I also replaced the fencing wire to the chook yard and planted out pepino cuttings to wind through it as the chooks don’t seem to peck the leaves of the pepino that much. I have plans to move the meyer lemon out of its pot and plant it into the garden where it will hopefully thrive a little more. It has fruit forming on it at the moment.
The wall took the best part of a day to put up, most of the time being the foundation laying before putting the sleepers in position. Then I deliberated on how to make raised garden beds out of the spare sleepers and in the end decided on a plain rectangle shaped garden bed coming out the width of the chook fence. This left a small edge garden along the cement edging where I had the inspired idea of leaving the grasses that seem to have thrived there and made it a real hedge garden of flowers and herbs and grasses that will eventually mask the sleepers and create a natural-looking fence to the vege garden beds behind.
So I began liberating spring bulbs from their pots and strikings of rosemary and borage seedlings that were coming up in random spots of the garden. There is still a large cape gooseberry bush which is doing really well as it was getting water from an over-flow pipe. This water was also helping out the broad beans planted nearby. Because it worked so well I have left the pipe there and built the wall around it.
Likewise with the kitchen water soak. The garden is chock-full of worms in that area and I have extended the pipe to carry water a little further from where the sleepers are, to another area where I can keep the system going and probably much better.
In the low, far corner I have mainly planted exotics that I had no real purpose for but which have made, collectively, a nice little jungle corner. The pond is still leaking but I have not ventured into it to any extreme as the pond is likely to get an overhaul at some stage. I do need to do something to with the water chestnuts which I took out of the pond and have now just started to sprout through the earth brand new little shoots.
As usual for this time of the year the nasturtiums have taken over the garden but I welcome this as it keeps the soil moist and shaded and makes great compost later on. Actually, the soil in the back garden where the trees where is fantastic! I have added to it when we first moved in sheep manure and trailer loads of horse manure which has helped somewhat, but by far I think the biggest asset to the quality of the soil has been newspaper and cardboard. Placed in sheets with thin layers of soil in between the worms just flock to the stuff and have made it over the last eighteen months a really wonderful, dark, rich, friable soil.
It has worked so well that I anticipate using as much paper as possible to build this soil up further as I now have another foot or two of soil depth to add in order to “fill” the raised garden. So over time I will leave areas in fallow and add plenty of shredded newspaper and layered cardboard.
In other areas of the garden where paper has not been covered over or has been disturbed by the chooks scratching about, the slugs and snails have gravitated to it and it has made it easy to collect them and put them into the fish tank with the perch. Happy Perch!
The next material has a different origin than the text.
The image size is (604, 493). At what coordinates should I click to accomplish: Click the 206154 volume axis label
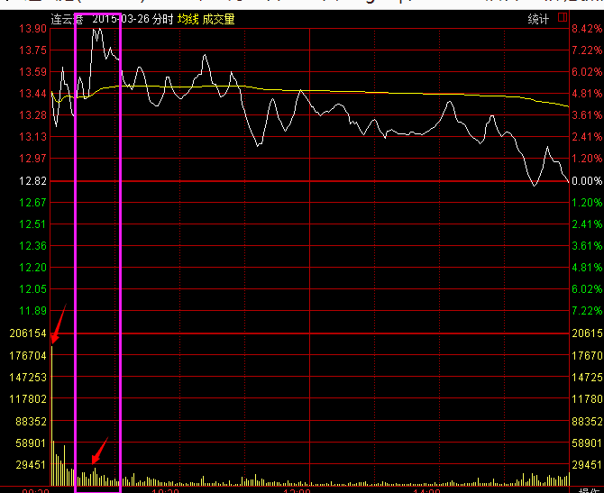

The odd bail of hay or pea straw has been put into the back garden too, but it is newspaper that has added the very friable, moisture holding properties of the soil as I can see what the worms have done to it in areas where I know I have placed large quantities of either paper or cardboard.
The apricot tree is now dotted with bright, white flowers and is being visited by busy bees. Only just today did I notice the greenery starting to bud out also. The nectarine flowered at the same time last year as the apricot but has instead this year starting shooting leaves at the lower branches and stem and today has pushed out flower buds which perhaps will open tomorrow, or maybe appear overnight. I will see.
The banana palm is doing well, now that it has tapped into the water supply of the worm bed and is not seeking out sun between the trees. In fact, the whole garden has benefited from the removal of the mallees though it remains to be seen what impact this will have during summer when the trees also shaded the back garden bed from the sun directly above.
In expectation of this – and because I now have the space – I have planted sunflower seeds and corn to create a bit of summer shade for some of the other crops. The timing of this larger garden also coincides with my desire to plant out as many of the seeds that I can that I have this year, so as to get newer seed stock from them. Not to mention a heap of seeds from the Diggers club.
I should also mention that over the last few weeks of holidays the chooks have had the run of the garden and have stripped the silverbeet plants of leaves and raked the soil over very well. They weren’t keen when I put them back into the pen but seem to have settled in more now and the new little orpington has settled in and is regularly laying eggs.